This has a lot of potential with Bungie potentially hiding things within strikes and being potentially part of weekly updates. None of that is a fact but there is space for it, but at least it gives the option of having a look to see what there is.

Even if it’s just more things to shoot and loot!

3. Lost sectors

The moment I heard about these I practically cheered. It was what was missing massively from the Destiny formula. A simple Dungeon.

Call Destiny a shooter all you want, it’s as much an adventure game with RPG elements to it. You give me equipment and things to kill that use hit-points, then I’m in RPG mode.

destiny 2 single player friendly image 2But then to give people the option of patrol with hardly anything to find then it is a bit of a bust! But not in Destiny 2, apparently.

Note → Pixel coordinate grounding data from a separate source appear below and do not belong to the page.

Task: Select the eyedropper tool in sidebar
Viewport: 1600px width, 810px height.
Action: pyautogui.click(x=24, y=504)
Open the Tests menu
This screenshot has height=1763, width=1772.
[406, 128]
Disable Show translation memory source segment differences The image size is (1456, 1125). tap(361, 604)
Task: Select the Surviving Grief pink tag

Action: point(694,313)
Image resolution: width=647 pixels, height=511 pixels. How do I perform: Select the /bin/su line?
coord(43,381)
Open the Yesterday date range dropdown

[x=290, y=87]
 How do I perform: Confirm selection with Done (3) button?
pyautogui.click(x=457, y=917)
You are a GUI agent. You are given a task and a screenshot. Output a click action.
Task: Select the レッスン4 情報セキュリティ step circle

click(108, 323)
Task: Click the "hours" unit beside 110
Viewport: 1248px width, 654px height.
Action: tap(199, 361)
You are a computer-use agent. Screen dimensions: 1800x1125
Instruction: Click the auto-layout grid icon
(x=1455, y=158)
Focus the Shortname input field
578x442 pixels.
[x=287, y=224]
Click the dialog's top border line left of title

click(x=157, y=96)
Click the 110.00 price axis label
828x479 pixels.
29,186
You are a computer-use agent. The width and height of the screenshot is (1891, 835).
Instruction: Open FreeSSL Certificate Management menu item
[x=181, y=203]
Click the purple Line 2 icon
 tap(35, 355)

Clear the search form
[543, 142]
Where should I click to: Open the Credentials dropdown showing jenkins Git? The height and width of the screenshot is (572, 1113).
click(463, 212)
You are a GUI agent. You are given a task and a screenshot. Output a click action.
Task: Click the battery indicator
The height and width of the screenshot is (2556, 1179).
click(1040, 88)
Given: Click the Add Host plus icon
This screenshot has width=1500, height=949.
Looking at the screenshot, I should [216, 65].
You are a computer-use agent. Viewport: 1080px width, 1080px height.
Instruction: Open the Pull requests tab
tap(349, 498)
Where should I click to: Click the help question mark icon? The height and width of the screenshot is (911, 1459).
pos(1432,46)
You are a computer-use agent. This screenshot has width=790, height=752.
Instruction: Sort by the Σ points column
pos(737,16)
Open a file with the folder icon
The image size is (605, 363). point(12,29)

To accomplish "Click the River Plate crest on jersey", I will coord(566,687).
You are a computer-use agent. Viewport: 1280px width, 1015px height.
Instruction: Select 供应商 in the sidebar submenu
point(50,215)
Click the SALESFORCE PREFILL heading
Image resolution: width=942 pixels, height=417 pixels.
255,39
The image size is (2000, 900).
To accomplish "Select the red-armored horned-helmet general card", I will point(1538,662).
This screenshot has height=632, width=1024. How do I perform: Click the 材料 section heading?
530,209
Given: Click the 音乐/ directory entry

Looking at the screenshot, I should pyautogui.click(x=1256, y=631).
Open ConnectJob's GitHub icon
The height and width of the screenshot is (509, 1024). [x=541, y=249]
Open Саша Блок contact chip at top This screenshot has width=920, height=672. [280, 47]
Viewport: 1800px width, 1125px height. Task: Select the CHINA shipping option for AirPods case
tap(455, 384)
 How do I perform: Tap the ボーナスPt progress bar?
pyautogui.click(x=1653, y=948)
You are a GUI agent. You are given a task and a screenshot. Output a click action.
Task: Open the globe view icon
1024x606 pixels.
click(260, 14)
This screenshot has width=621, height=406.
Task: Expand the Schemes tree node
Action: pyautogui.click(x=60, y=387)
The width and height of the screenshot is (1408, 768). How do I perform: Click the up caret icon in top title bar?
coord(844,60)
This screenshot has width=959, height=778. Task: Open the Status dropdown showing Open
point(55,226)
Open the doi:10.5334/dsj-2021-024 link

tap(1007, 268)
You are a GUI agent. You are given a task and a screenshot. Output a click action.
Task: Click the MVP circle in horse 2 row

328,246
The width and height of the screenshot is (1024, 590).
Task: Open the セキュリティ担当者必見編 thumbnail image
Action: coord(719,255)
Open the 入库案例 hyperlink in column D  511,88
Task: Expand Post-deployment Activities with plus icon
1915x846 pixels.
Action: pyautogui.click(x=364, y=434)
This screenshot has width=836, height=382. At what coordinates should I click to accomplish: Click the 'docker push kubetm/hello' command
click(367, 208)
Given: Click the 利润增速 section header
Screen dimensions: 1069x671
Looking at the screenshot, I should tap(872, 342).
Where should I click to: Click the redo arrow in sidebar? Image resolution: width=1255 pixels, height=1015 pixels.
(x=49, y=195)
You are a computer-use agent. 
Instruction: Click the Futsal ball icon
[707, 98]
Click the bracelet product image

As you explore locations there are painted symbols around. When you see one there is a lost sector around. Then you need to explore the location around you to find the entrance to the Dungeon. Some are easier to find than others by design.

Well… Until the YouTube video of where they all are goes out anyway.

Inside there are enemies to shoot naturally, plus a boss to take down and a chest to find. Full of rare loot type items inside. All of which sounds great to me!

4. Adventures

Another single player feature I was pleased to hear more on recently with a very teasing video from the IGN team. Adventures take the form of shorter missions which you can take on with no loading or conditions. You simply choose to accept them or not.

Standard open world game fare if you like.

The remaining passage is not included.